The question is whether all these women have enough in common to file a single lawsuit together.


The basis of the suit rests largely on 120 statements of anecdotal evidence, statistics on gender gaps in pay and promotion, and a statement by a Chicago sociologist on implicit bias.


Victoria Pynchon at Forbes blog, has this to offer on the question whether structural discrimination in the form of implicit biases should count as valid evidence in front of the high court:



The Supreme Court on Tuesday can narrow the discussion to the evidentiary question presented to it in a cultural vacuum or it can address the broader policy issue – whether the inability to prove the effects of implicit bias on a case-by-case basis should permit employees to use social science research to prove that the system itself is implicitly rigged against them.


Basically, Wal-Mart ought to pay because its managers may hold implicit biases against women, leading them to wrongfully discriminate against them in pay and promotion questions. We don’t know that all of these women were in fact subject to discrimination, but merely by the fact that they were women, we’re pretty confident that they probably were.


Could lofty evidence like this justify billions of dollars in damages, and far-reaching consequences for women workers everywhere?


What will happen if the Supreme Justices rule against Wal-Mart is that the use of statistics to justify claims of gender-based discrimination will receive a whole new meaning. If we can agree that women in general suffer from structural discrimination, and it can be shown that a company has significant gender gaps in pay and promotion statistics, bam (!) you’ve got your class action suit. No additional evidence needed. Clearly, if you’re a woman you are being discriminated against.


In order to avoid frivolous lawsuits based on this dangerous precedent set by the Wal-Mart case, other businesses will likely implement more rigid hiring policies, no longer affording women the much needed job flexibility they so desperately need in order to combine their work and family responsibilities.


The main reasons for why women earn less than men on average are that they take more time off from work to care for family members, they work fewer hours, and choose different, often times lower-paying, occupations that are less demanding on their schedules. As Carrie Lukas stated with respect to the Wal-Mart case:



Even if statistics show that men and women earn different amounts, discrimination isn’t necessarily to blame.
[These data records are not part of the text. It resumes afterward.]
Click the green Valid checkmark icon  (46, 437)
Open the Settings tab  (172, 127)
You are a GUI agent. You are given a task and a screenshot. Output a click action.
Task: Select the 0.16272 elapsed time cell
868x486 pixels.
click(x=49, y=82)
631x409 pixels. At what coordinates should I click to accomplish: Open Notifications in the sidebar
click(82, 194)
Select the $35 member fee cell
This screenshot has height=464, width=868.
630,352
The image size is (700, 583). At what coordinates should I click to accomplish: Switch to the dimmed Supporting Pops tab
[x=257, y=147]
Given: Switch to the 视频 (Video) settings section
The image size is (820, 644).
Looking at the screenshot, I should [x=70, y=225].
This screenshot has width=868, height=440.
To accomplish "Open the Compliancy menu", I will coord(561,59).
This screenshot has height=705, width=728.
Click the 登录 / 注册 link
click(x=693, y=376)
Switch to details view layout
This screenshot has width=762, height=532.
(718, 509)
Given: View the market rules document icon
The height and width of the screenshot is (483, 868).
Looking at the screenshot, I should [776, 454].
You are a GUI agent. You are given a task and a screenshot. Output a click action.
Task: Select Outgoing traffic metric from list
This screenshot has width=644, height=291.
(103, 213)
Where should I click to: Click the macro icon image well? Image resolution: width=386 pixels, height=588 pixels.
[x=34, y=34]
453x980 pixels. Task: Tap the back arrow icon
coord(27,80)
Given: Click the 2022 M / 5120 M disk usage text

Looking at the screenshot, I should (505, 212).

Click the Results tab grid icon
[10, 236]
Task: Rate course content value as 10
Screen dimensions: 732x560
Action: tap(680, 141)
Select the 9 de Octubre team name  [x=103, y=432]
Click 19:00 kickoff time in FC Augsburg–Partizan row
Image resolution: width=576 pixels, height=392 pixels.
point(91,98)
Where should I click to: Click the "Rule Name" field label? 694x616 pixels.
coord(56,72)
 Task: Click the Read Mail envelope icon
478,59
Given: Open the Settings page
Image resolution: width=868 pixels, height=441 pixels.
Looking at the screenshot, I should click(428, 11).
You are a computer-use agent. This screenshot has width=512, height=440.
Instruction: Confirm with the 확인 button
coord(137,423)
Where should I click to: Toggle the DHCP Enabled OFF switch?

Furthermore, hiring women will become a lot more expensive because the associated legal risks go way up. Businesses are run by people and people respond to incentives. If you make it more expensive to hire women, fewer women will be hired. A store like Wal-Mart may put in place more self-checkout machines, instead of hiring women cashiers, for example.


Low-income, less-educated women, who may be single moms, struggling to make ends meet, will bear the brunt of these consequences.